Data rows -

★ ★ ★

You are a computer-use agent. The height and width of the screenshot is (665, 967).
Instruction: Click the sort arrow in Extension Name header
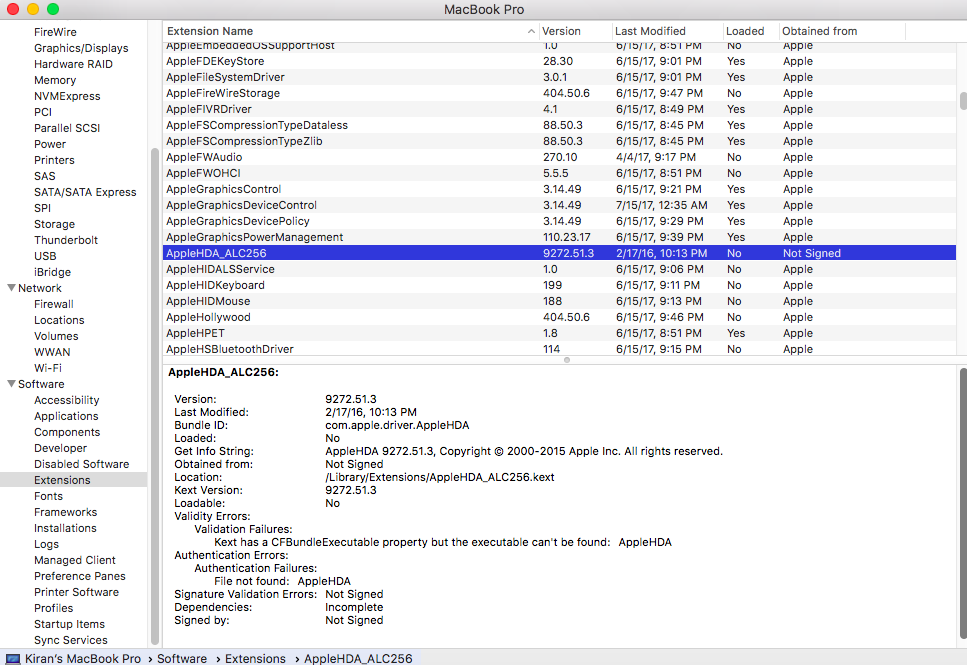531,32
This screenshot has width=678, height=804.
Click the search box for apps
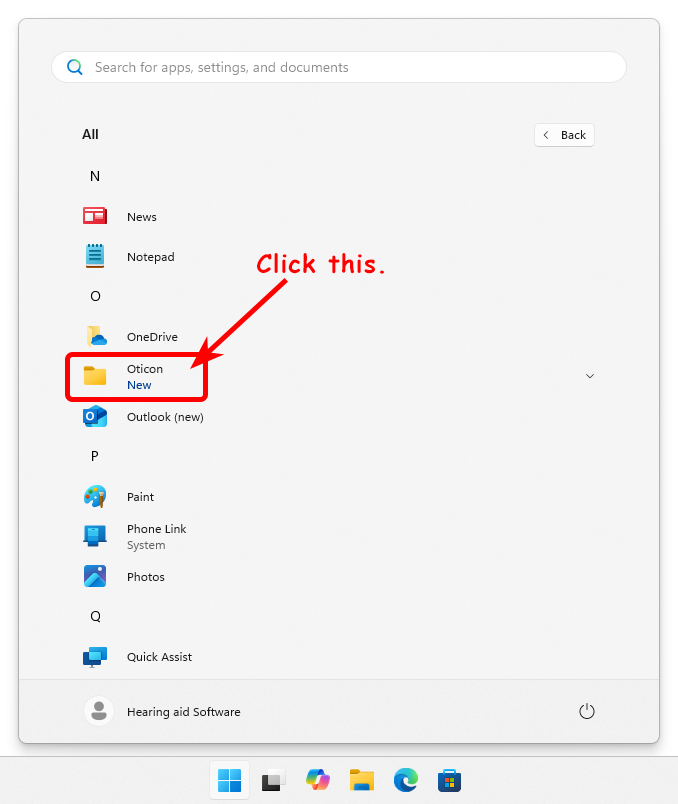(338, 68)
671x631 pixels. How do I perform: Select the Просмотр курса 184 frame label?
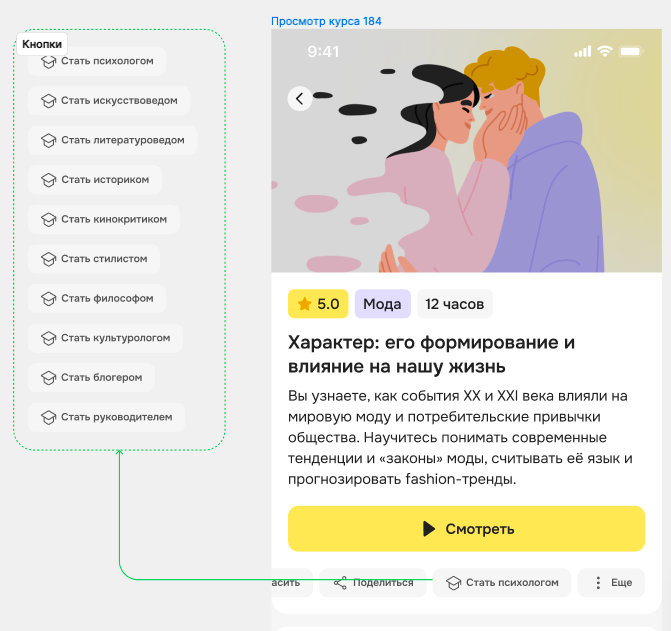click(x=326, y=21)
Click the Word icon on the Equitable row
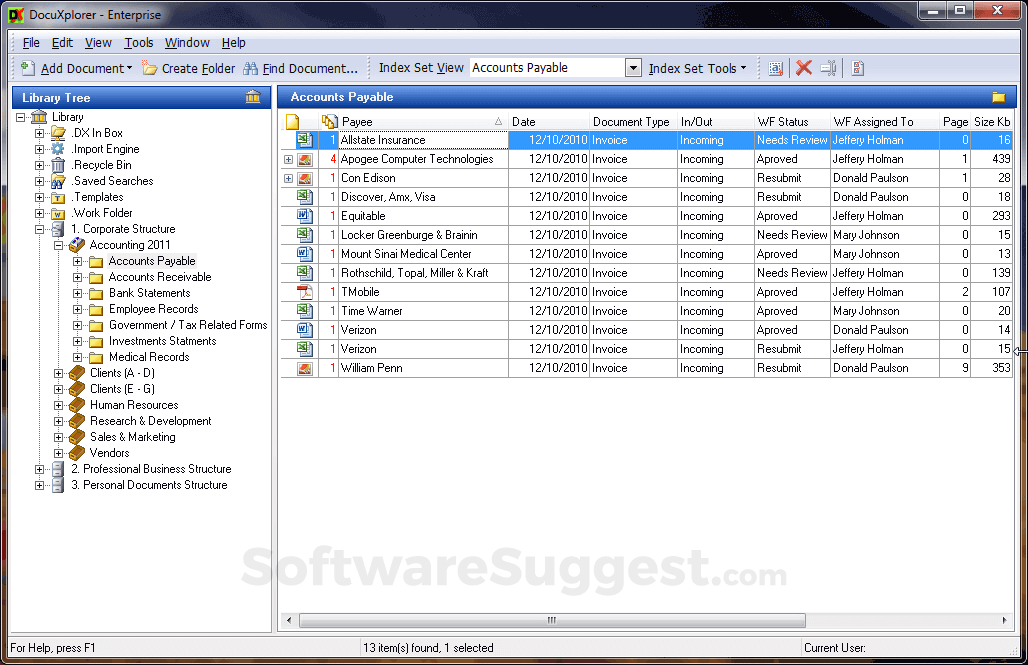The width and height of the screenshot is (1028, 665). click(x=307, y=215)
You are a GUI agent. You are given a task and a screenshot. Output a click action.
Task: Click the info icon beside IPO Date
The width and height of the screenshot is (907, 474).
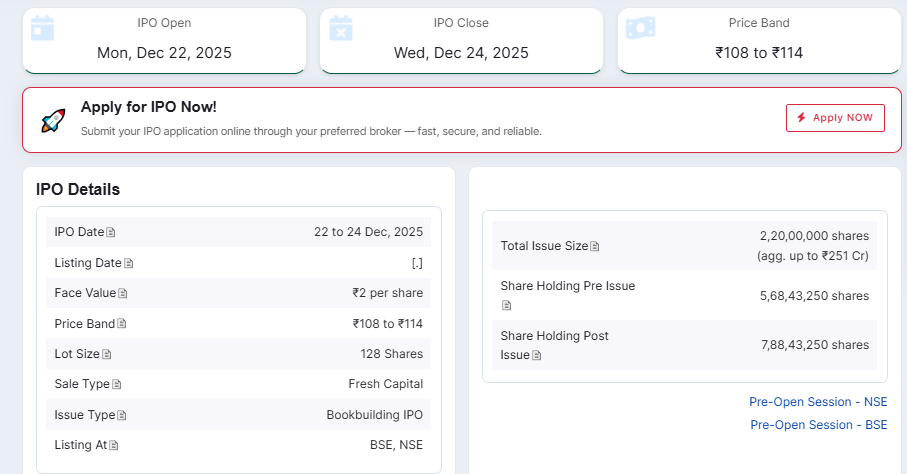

★ ★ ★

Written task - Copy the records above word for word, keeping every line of text but leaving out the pictures.

Output of the task -
You are a computer-use agent. The height and width of the screenshot is (665, 967).
Instruction: Click the sort arrow in Extension Name header
531,32
This screenshot has width=678, height=804.
Click the search box for apps
(338, 68)
671x631 pixels. How do I perform: Select the Просмотр курса 184 frame label?
click(x=326, y=21)
Click the Word icon on the Equitable row
The width and height of the screenshot is (1028, 665). click(x=307, y=215)
You are a GUI agent. You are given a task and a screenshot. Output a click action.
Task: Click the info icon beside IPO Date
The width and height of the screenshot is (907, 474).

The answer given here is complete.